*Work to complete*
Please count the lines in the records below that contain the string "Task", treating uppercase and lowercase as different. Reply with the number alone.

========================================================================

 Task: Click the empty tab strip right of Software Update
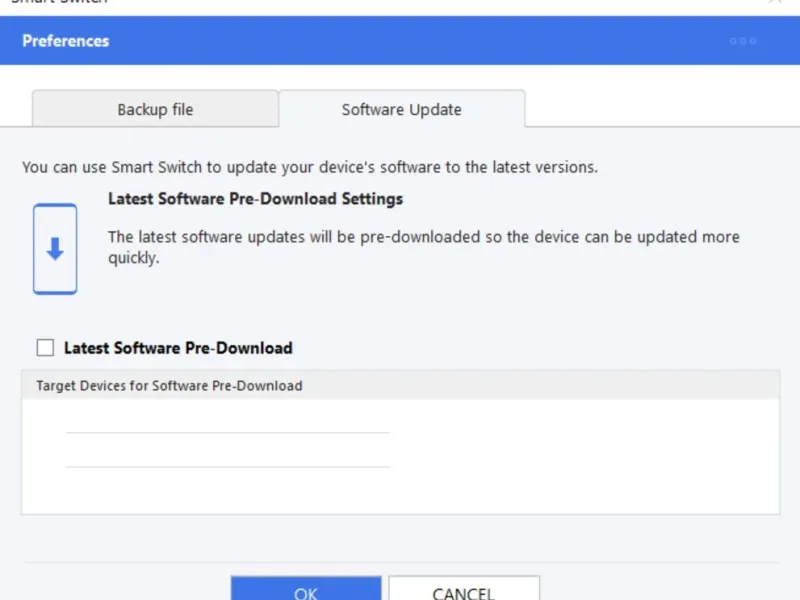click(x=660, y=109)
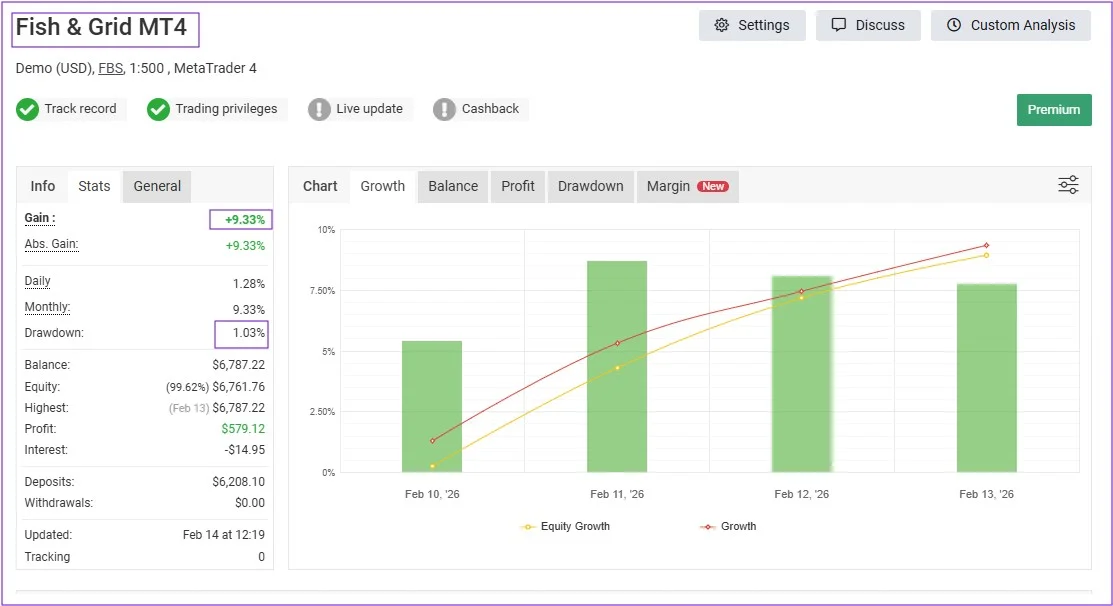
Task: Show the Balance chart tab
Action: (x=452, y=186)
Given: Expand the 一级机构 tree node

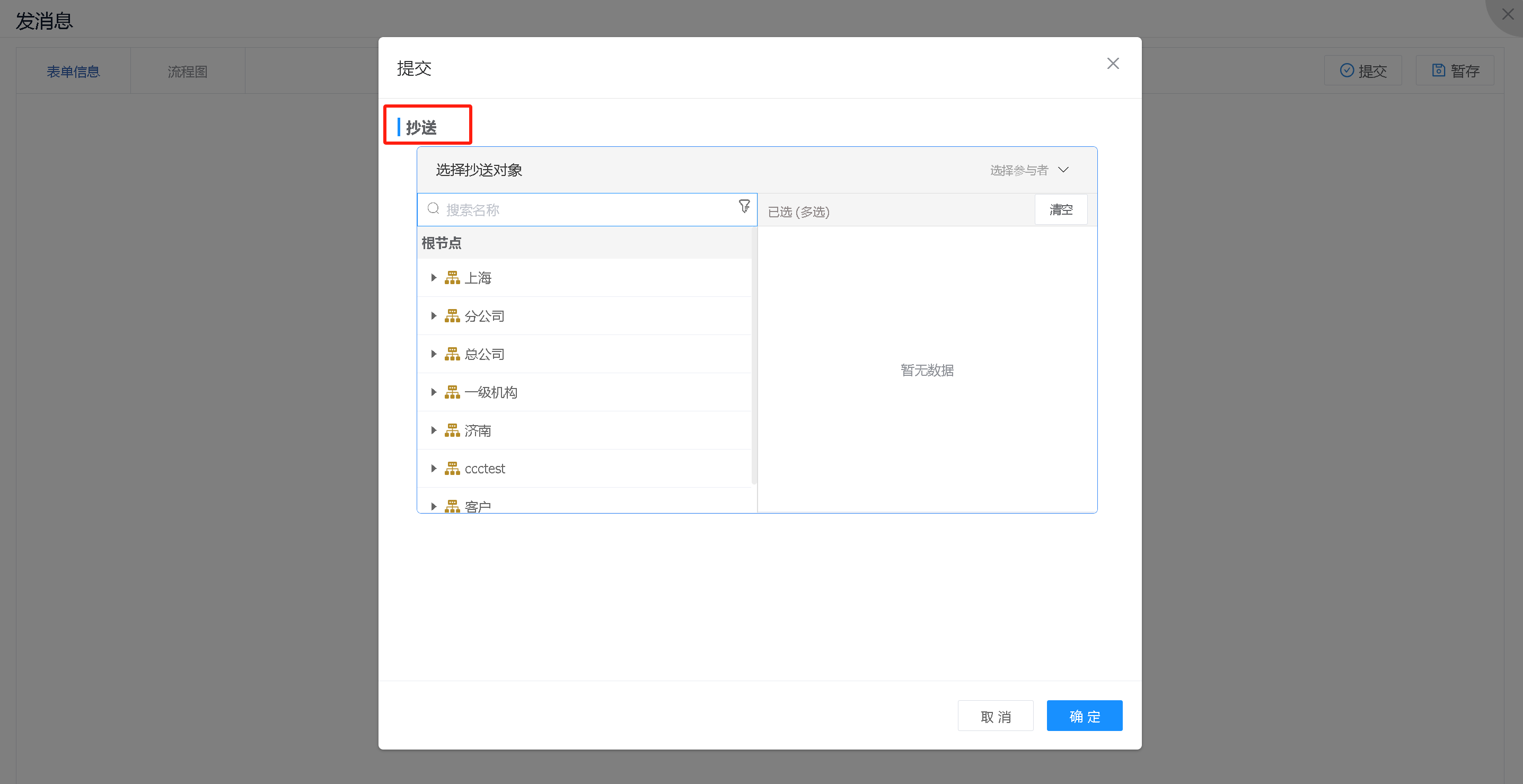Looking at the screenshot, I should [434, 392].
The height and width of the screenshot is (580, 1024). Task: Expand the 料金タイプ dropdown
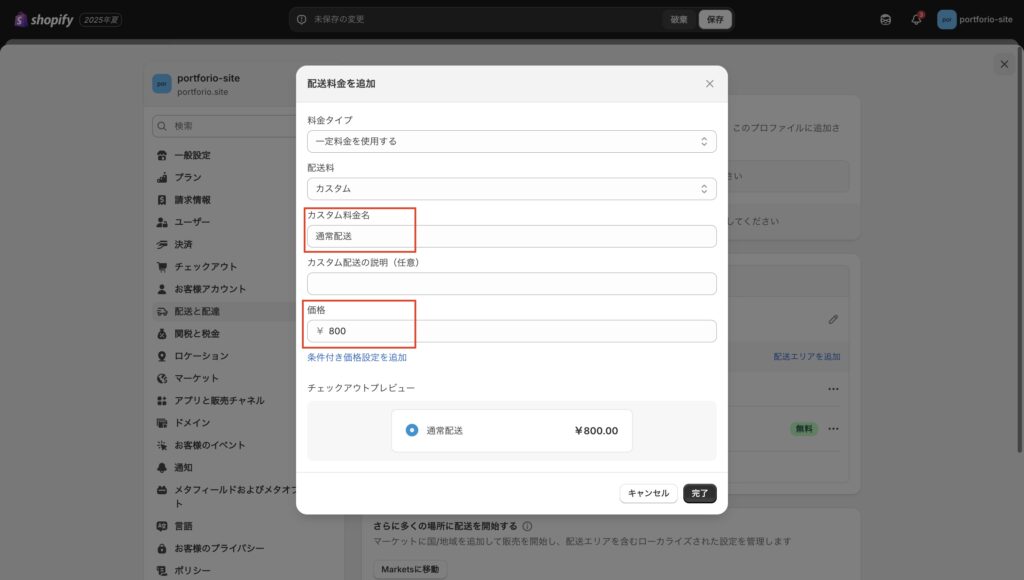pyautogui.click(x=511, y=141)
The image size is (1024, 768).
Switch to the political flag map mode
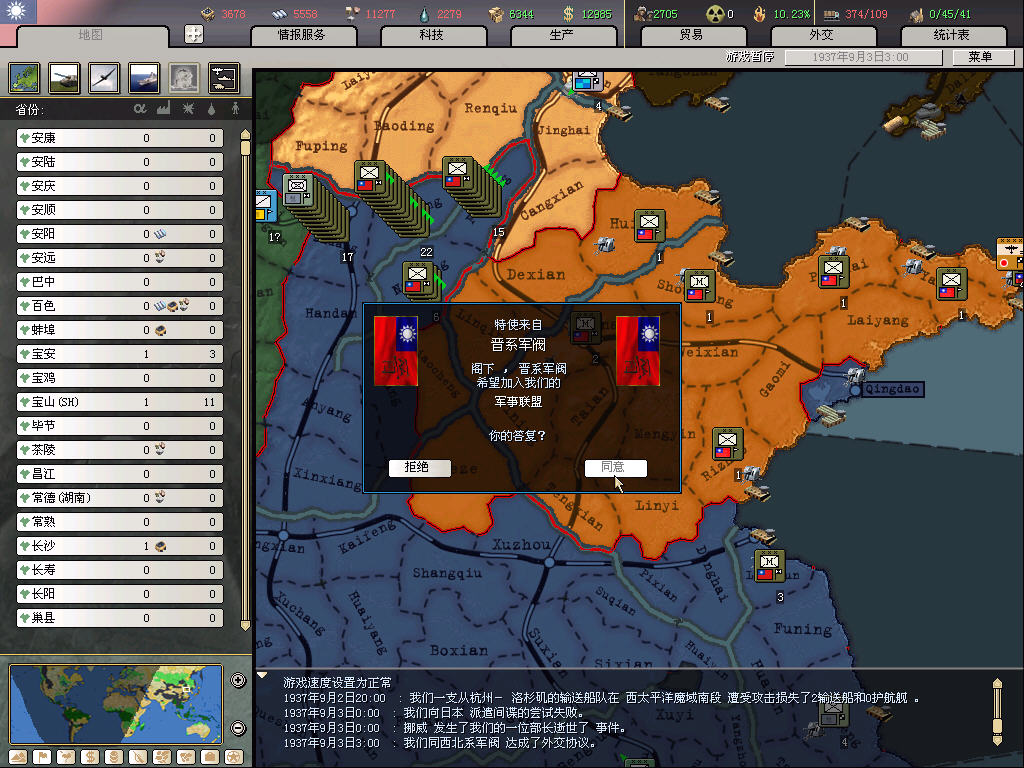coord(43,757)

========================================================================

*Written response*
3